Transcriptomic changes underlying the anti-steatotic effects of DHA supplementation in aged obese female mice

The prevalence of metabolic dysfunction-associated steatotic liver disease (MASLD) increases with age and obesity. The aim of this study is to characterize the transcriptomic changes in liver underlying the beneficial effects of docosahexaenoic acid (DHA) supplementation on MASLD progression in aged obese female mice. Two-month-old C57BL/6J female mice were fed ad libitum with high fat saturated diet (HFD, 45%) for 4 months.

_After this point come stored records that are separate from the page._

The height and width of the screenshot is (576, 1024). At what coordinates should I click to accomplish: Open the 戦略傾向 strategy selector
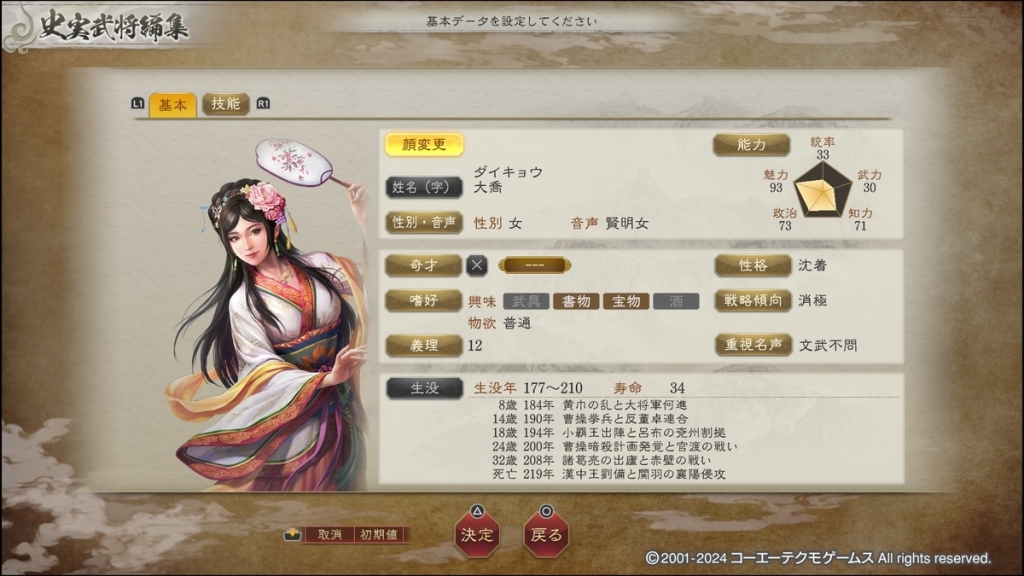(753, 300)
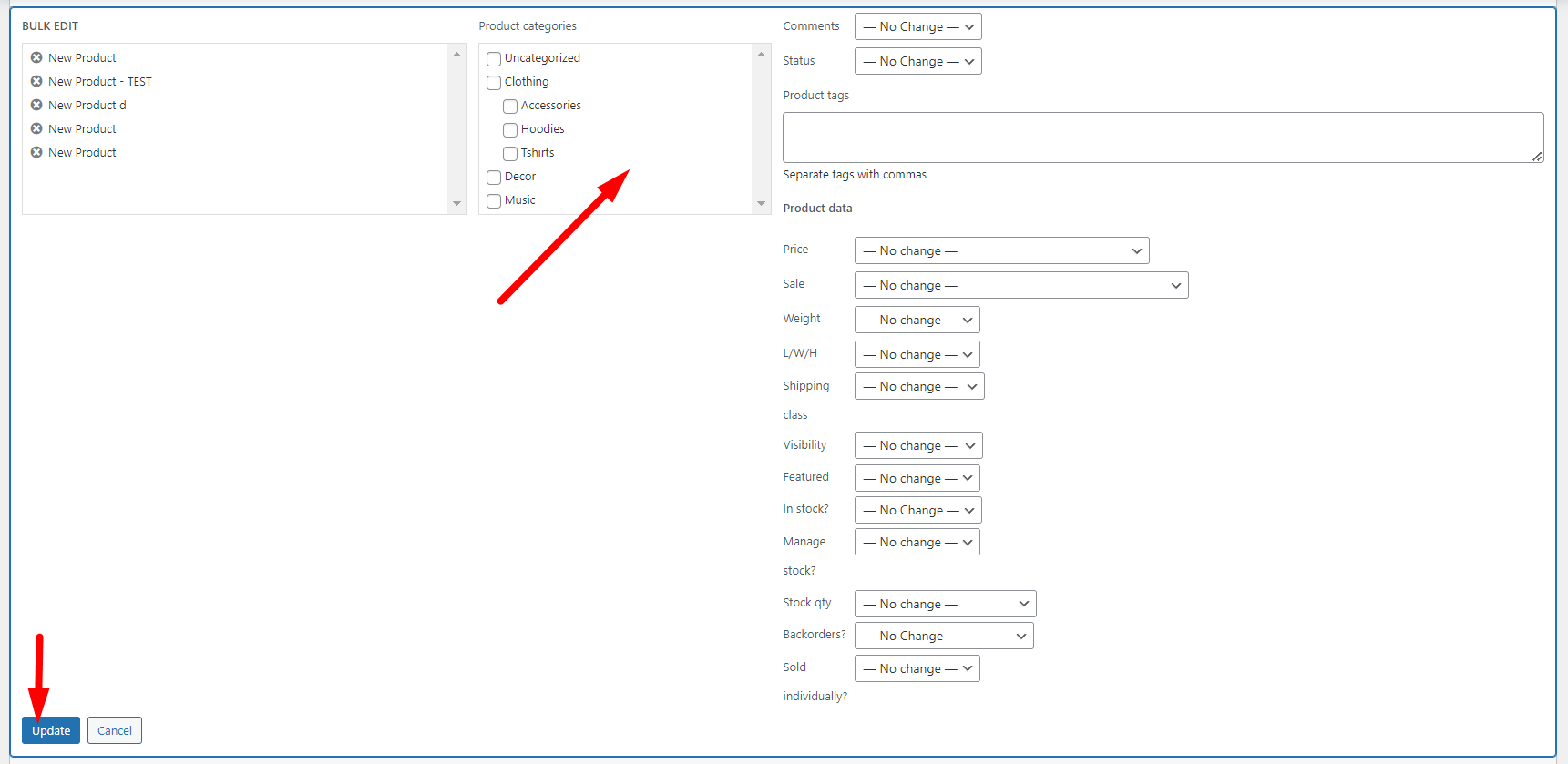Expand the Stock qty dropdown
The width and height of the screenshot is (1568, 764).
coord(945,604)
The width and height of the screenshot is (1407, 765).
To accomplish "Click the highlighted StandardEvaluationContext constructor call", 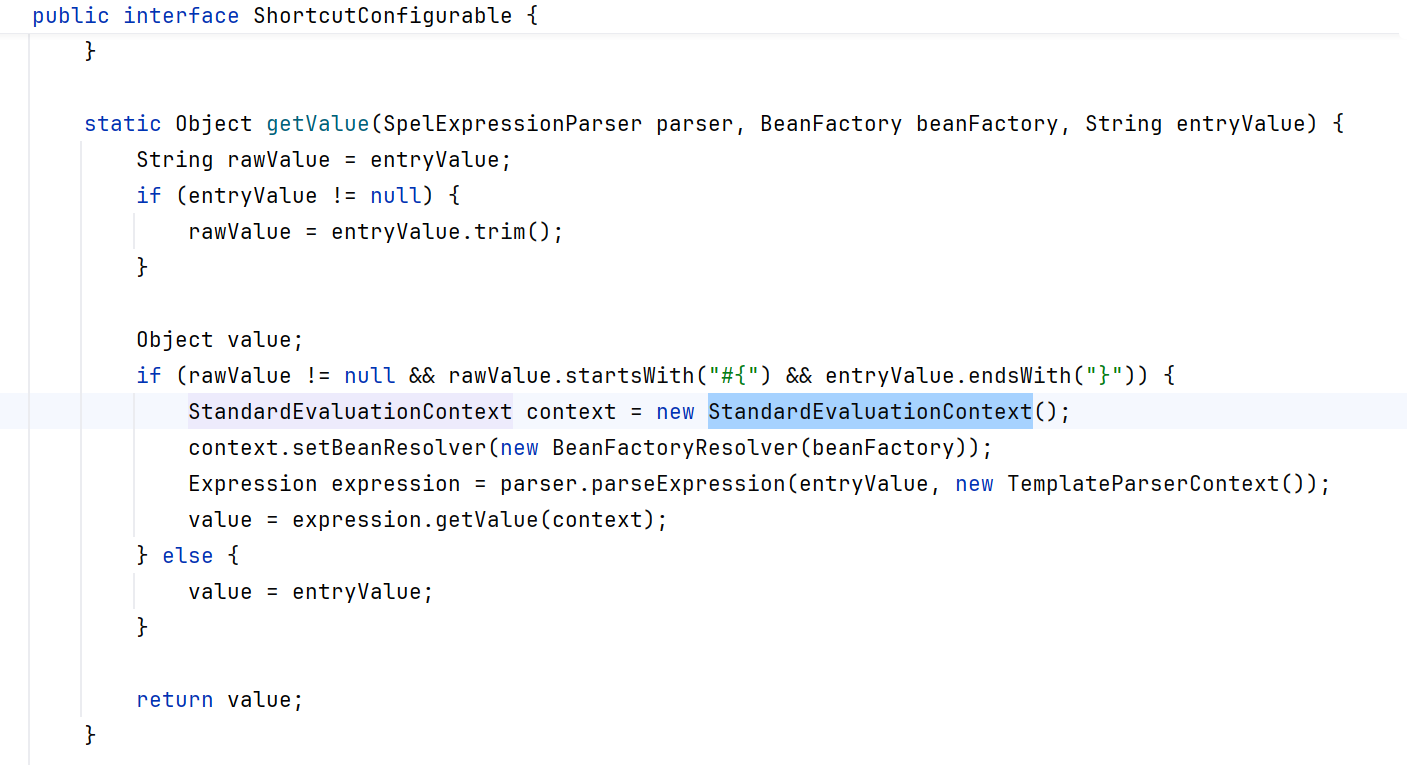I will 870,412.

These diet-induced obese (DIO) mice were divided into two groups: the DIO group that continued with HFD and the DIO + DHA mice fed up to 18 months with the HFD containing a DHA-rich concentrate. High quality RNA from liver was used to perform RNA sequencing analysis. Further functional and clustering analyses of differentially expressed genes (DEGs) in liver between treatments revealed that DHA regulated processes related to lipid metabolic processes such as fatty acid beta oxidation, lipid storage, fatty acid transport and lipid localization. DHA treatment also affects PPAR signaling pathway and the regulation of inflammatory response. These data suggest that long-term DHA supplementation ameliorates MASLD progression in aged obese female mice by promoting transcriptomic changes in genes related to lipid metabolism and inflammatory response. Overall design: RNAseq profiling of livers from 18 month-old DIO and DIO+DHA female mice. Two months-old C57BL/6J mice were fed ad libi-tum for 4 months with high fat diet (HFD) containing as energy: 20% proteins, 35% carbohydrates, and 45% lipids (D12451 diet, Research Diets, Inc., New Brunswick, NJ USA). Then, DIO mice were divided into two groups: (1) the DIO group continued with the HFD up to 18 months and (2) the DIO + DHA group, which was fed up to 18 months with the HFD containing a DHA-rich n-3 PUFA concentrate obtained from fish oil, replacing 15% wt/wt of dietary lipids (Research Diets Inc., New Brunswick, NJ, USA). The DHA-rich n-3 PUFA concentrate contained 683.4 mg DHA/g, 46.7 mg EPA/g, with a total content of n-3 PUFA of 838.9 mg/g as triglycerides.